Are they likely going to need to implement a recursion alogirthm in the type of code they are going to do for you? If so, ask one related to what they are likely going to have to do..if they are not going to need it in the job you are hiring for, why ask the question in the first place?

Stuff like this can be looked up in 5 minutes in google, someone that can spit it out on demand doesn't necessarily make a good programmer, and someone that needs to take 5 minutes to look it up isn't necessarily a bad one....

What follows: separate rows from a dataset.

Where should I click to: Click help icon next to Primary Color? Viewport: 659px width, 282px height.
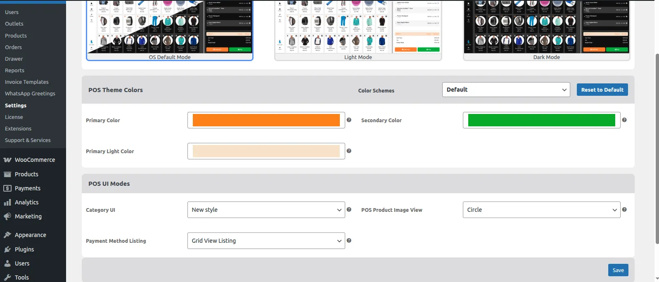coord(349,120)
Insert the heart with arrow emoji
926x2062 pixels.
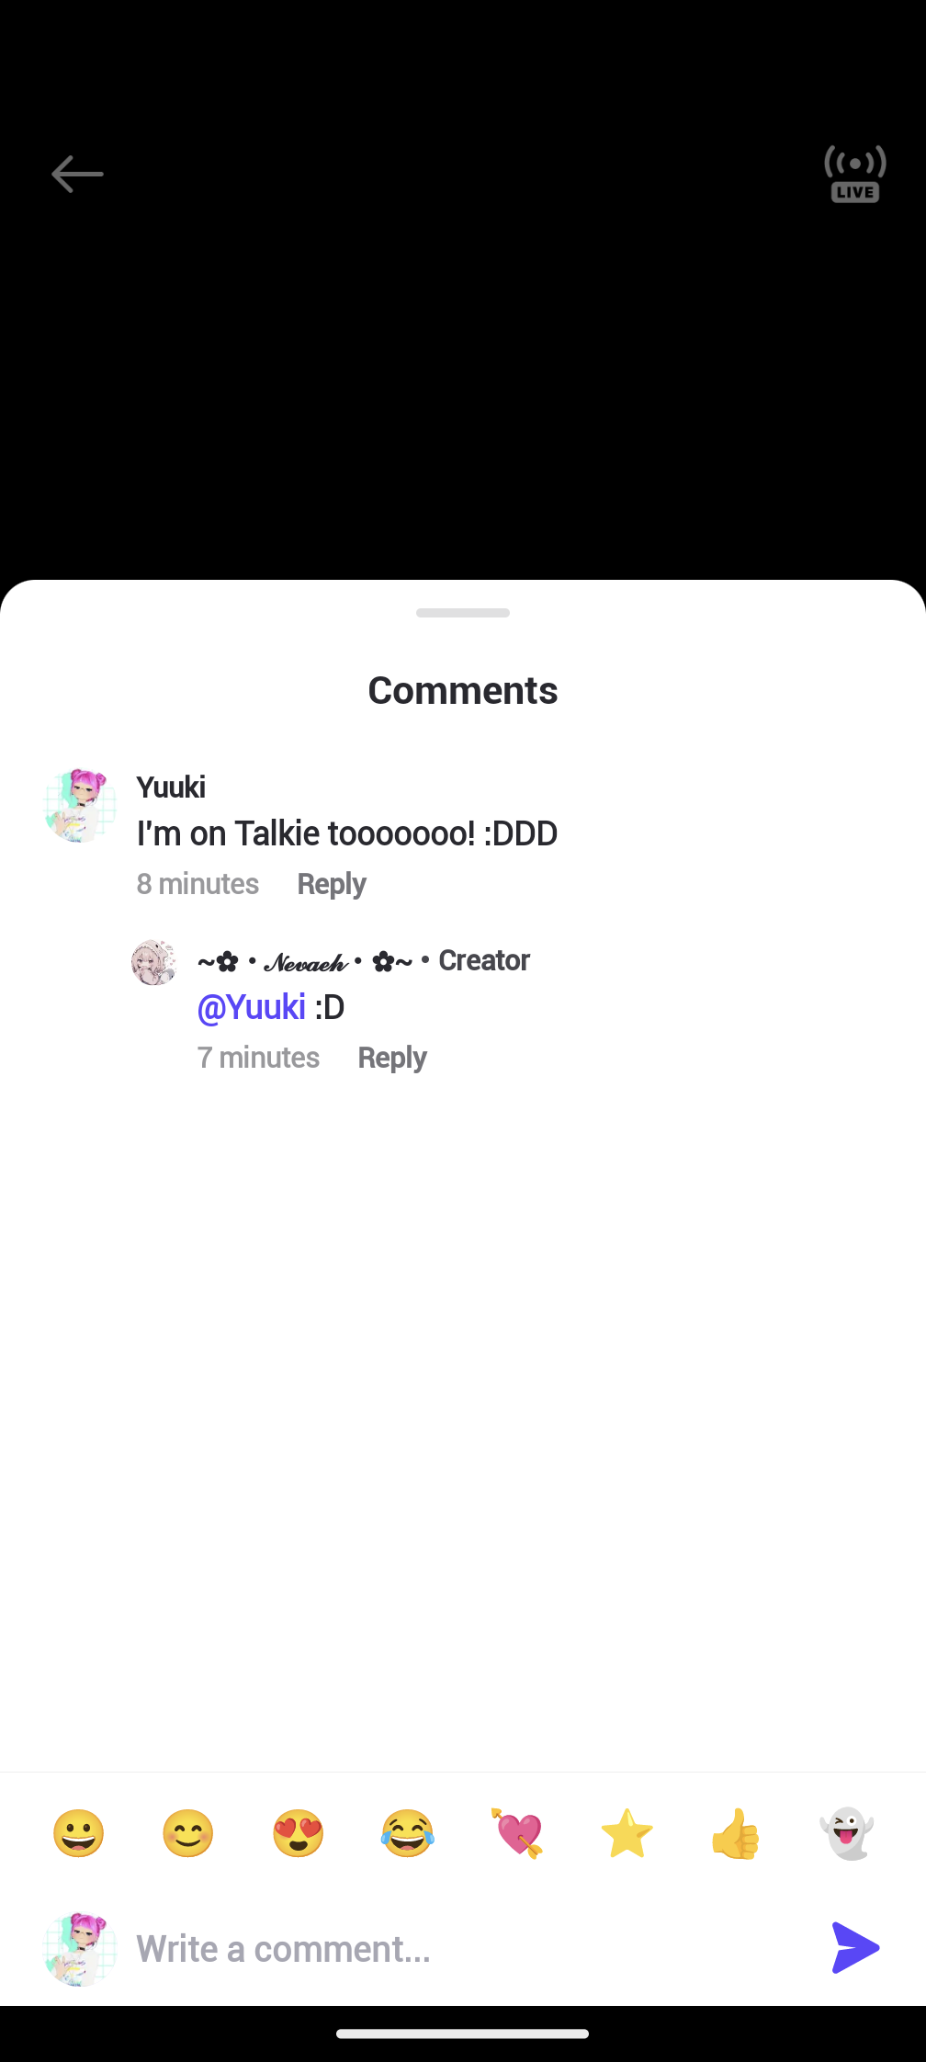coord(518,1833)
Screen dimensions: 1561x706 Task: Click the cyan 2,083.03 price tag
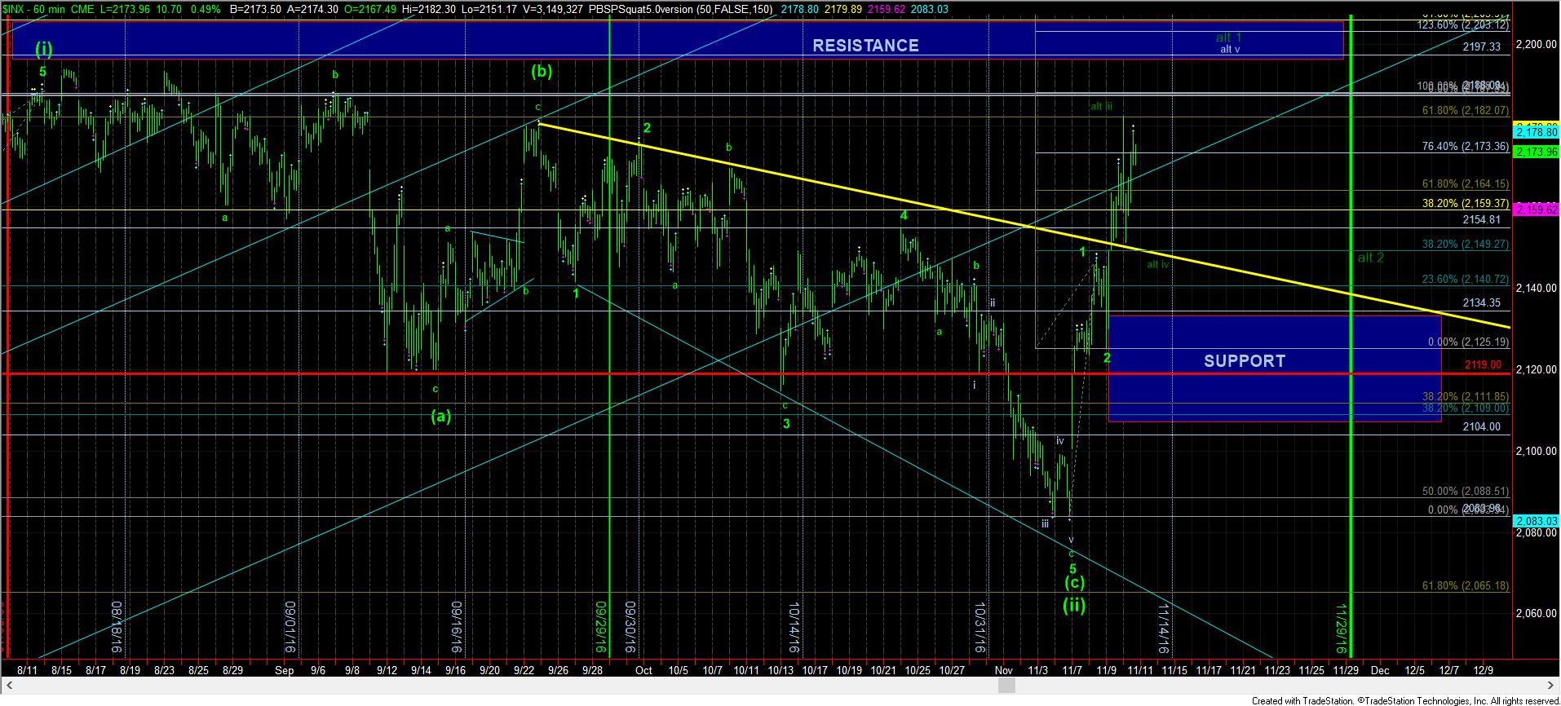(x=1536, y=521)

I am not a fan of these "lets see how smart you are" questions. Ask them to describe problems they had to solve in there last job, and how they did it.

EJB
Someone should not need to look up an answer to how to write a recursive towers of hanoi, or depth first tree search type problem. They should be able to write it, and pretty easily. What exactly would they look up? Recursion?
Beska
Well as someone that has been programming for 20 years, all of it self-employed, with many happy clients and successful projects under my belt, no one has ever asked me how to write a recursive towers of hanoi alogrithm - I would need to look it up; I don't even know what towers of hanoi is....
EJB
They would google "towers of hanoi algorithm" and find this: http://www.cs.cmu.edu/~cburch/survey/recurse/hanoiimpl.html - problem solved.
EJB
A: 

In one interview I was asked to write an integer to string function. The quickest solution I came up with in the interview used recursion.

Jim
+1  A: 

Compare two binary trees both in terms of their structure and actual content. If they don't leap to using recursion or at the VERY VERY least use a stack to trace where they have been then you know they never knew about recursion to begin with.

uriDium
A: 

I like to ask these simple questions.

Write a recursive function, foo(n) to print the numbers n through 1. Then change the function so it prints 1 through n instead.